After the tsunami, the community was rebuilt up on the cliffs, which can be seen overlooking the park’s boat ramp and breakwater in the bottom photo. The park is now a peaceful spot with palm trees dotting the shoreline and an expanse of grass where kids can run. But if the tsunami siren sounds, this community has learned that there’s only one way to run, and that’s uphill.


This wild pig was rooting around in a pasture alongside old Saddle Road. I was particularly taken by the ridge of coarse hair running along her back.

The rather showy display of a heliconia colgantea at Hawaii Tropical Botanical Garden. For more information about Hawaii Tropical Botanical Garden, go to htbg.com.

This sign marks the border between Hualalai Resort and one of the public beaches there. It’s the equivalent of prescription drug warnings that taking them might turn you into a four-armed, paranoid psychopath.
Here, the dangers include man-o-wars, sharp coral, slippery rocks, sudden drop-off, dangerous shorebreak, high surf, and strong current. Oh, and there’s no lifeguard on duty. Well, no wonder, they’d have to be crazy to enter the water there.



This week’s Sunday Stills challenge theme is ‘Favorite Place.’ See more offerings here.
I could think of several places on the Big Island that would fall into the category of favorite place. Hawaii Tropical Botanical Garden, Hawaii Volcanoes National Park, Palila Forest Discovery Trail, the ocean – all these are places I return to. But the coast at Upolu is where I go for exercise and to enjoy the ever-changing scene there.
This stretch of coast features scenic high cliffs interspersed with lower areas where tide pools nestle among the rocks. Often, there’s a great view of Maui across the ʻAlenuihāhā Channel. In those waters I look for humpback whales, turtles, monk seals, and once, even a passing shark. Up in the air I might see anything from plovers to noddys to great frigatebirds. On land, there’s an assortment of birds, bugs and butterflies to be seen, as well as horses, cattle, and the occasional wild pig.
Sometimes, it’s hot and dry, but usually there’s a decent breeze, occasionally strong enough to make me lean into it while blown dirt sandblasts my legs. Sometimes, I get caught in the rain, but when I do, I’m usually dry again by the time I get back to my truck.
I’ve lived here seven years now and I never tire of going down there and looping around the fenced airstrip, wondering what I’ll see.
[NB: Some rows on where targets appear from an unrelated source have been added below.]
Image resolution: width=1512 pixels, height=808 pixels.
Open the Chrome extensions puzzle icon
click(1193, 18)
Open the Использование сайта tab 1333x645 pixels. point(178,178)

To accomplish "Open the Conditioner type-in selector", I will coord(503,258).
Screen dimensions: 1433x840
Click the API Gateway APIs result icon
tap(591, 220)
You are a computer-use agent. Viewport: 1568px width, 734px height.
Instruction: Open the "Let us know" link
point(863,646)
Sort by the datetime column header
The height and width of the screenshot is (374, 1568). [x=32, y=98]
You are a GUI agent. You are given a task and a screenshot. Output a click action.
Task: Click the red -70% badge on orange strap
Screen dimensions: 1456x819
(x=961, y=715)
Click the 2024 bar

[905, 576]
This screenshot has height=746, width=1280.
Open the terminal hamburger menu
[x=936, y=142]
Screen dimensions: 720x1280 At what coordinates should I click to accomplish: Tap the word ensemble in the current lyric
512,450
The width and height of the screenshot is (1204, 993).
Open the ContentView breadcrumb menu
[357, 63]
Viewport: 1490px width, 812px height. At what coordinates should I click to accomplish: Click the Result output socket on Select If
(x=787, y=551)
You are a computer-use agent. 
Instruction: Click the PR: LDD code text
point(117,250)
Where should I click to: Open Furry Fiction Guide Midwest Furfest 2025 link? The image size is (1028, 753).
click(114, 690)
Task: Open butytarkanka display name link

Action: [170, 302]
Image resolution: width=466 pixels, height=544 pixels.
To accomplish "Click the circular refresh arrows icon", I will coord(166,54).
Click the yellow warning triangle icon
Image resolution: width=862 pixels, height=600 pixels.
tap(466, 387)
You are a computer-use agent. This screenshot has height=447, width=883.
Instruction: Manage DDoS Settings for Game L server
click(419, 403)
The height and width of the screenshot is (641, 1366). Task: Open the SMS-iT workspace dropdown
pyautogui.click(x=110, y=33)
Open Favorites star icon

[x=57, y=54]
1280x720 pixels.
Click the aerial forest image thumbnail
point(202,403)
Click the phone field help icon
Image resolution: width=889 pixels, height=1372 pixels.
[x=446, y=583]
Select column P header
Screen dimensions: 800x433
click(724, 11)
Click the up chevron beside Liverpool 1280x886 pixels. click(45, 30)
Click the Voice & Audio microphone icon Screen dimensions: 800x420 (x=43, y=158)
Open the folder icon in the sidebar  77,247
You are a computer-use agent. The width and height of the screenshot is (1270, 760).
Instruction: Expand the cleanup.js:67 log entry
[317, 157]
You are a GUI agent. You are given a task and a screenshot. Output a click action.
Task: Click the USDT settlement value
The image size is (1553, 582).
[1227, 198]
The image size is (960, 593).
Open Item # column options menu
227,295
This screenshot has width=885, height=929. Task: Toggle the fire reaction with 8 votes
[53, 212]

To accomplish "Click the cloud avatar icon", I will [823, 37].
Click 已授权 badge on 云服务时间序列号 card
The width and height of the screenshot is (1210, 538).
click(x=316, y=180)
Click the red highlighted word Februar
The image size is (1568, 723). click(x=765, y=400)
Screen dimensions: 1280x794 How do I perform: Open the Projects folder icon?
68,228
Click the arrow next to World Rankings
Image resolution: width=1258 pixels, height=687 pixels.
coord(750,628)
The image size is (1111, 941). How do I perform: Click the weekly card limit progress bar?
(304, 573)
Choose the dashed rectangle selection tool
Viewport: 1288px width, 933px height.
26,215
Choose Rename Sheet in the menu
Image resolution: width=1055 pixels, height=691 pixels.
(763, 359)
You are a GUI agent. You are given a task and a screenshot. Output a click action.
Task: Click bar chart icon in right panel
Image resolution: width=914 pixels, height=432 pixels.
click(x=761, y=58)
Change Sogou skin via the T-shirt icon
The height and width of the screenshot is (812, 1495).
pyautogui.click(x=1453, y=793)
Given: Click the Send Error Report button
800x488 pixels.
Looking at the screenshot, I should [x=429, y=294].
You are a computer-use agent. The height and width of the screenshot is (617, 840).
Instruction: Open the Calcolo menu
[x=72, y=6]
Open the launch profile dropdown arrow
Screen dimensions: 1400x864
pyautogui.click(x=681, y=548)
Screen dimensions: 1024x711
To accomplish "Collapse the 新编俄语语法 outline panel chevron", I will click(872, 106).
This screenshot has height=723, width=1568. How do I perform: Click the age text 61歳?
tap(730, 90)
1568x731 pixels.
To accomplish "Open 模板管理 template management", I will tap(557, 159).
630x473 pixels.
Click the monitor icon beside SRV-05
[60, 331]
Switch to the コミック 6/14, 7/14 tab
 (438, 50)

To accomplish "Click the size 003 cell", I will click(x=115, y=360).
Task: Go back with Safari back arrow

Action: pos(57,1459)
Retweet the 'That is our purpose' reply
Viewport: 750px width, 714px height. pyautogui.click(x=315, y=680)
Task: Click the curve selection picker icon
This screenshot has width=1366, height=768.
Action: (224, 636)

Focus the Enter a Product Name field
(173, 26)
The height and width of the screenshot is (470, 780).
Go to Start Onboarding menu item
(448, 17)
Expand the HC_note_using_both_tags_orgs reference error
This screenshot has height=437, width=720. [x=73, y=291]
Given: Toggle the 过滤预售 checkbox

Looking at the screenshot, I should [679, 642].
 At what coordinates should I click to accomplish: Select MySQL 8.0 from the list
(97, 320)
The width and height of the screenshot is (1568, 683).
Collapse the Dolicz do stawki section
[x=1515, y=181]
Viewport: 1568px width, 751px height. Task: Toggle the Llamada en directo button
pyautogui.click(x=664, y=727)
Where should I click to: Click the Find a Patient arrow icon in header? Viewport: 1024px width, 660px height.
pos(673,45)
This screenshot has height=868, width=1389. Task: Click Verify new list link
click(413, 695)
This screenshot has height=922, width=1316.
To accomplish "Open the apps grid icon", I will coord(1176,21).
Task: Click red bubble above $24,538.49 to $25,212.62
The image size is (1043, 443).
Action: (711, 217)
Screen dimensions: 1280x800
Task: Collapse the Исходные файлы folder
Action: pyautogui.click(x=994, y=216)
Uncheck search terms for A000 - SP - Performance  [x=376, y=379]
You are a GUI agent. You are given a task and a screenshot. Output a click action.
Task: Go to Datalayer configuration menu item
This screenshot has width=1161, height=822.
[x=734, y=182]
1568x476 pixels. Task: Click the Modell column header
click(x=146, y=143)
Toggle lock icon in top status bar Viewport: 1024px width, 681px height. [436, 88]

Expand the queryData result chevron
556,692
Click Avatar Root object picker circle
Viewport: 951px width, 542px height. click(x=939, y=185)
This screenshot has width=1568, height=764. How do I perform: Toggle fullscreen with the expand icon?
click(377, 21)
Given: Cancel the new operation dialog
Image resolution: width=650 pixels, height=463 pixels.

I was about to set out on one of my regular walks at Upolu, when I looked up and saw this halo around the sun. It’s the first I’ve seen here (which doesn’t mean there haven’t been others).
In days of yore, halos were considered a sign of impending bad weather. In this case, there’s some evidence to back that up. The ice crystals that cause halos are found in clouds, high in the troposphere, and these clouds are often a sign of an approaching weather front. Sure enough, the next day was fairly wet though, ironically, not in the area where I saw the halo.


I was on my way to work one morning when I noticed the sailboat in the top image. The array of white sails caught the early morning sun and stood out against the deep blue water. I pulled over, took this photo and headed on in to work.
I saw later that the boat had anchored in Kawaihae harbor, so on my way home I stopped by to check it out. The SSV Makani Olu is a three-masted staysail schooner (SSV stands for Sailing School Vessel), and is used as a training vessel for various programs run by Marimed Foundation. The boat is based at Kaneohe Bay, on the east coast of Oahu.
In the photo to the right, the boat appears to be four-masted, but that’s just because the mast of the boat behind it lined up perfectly.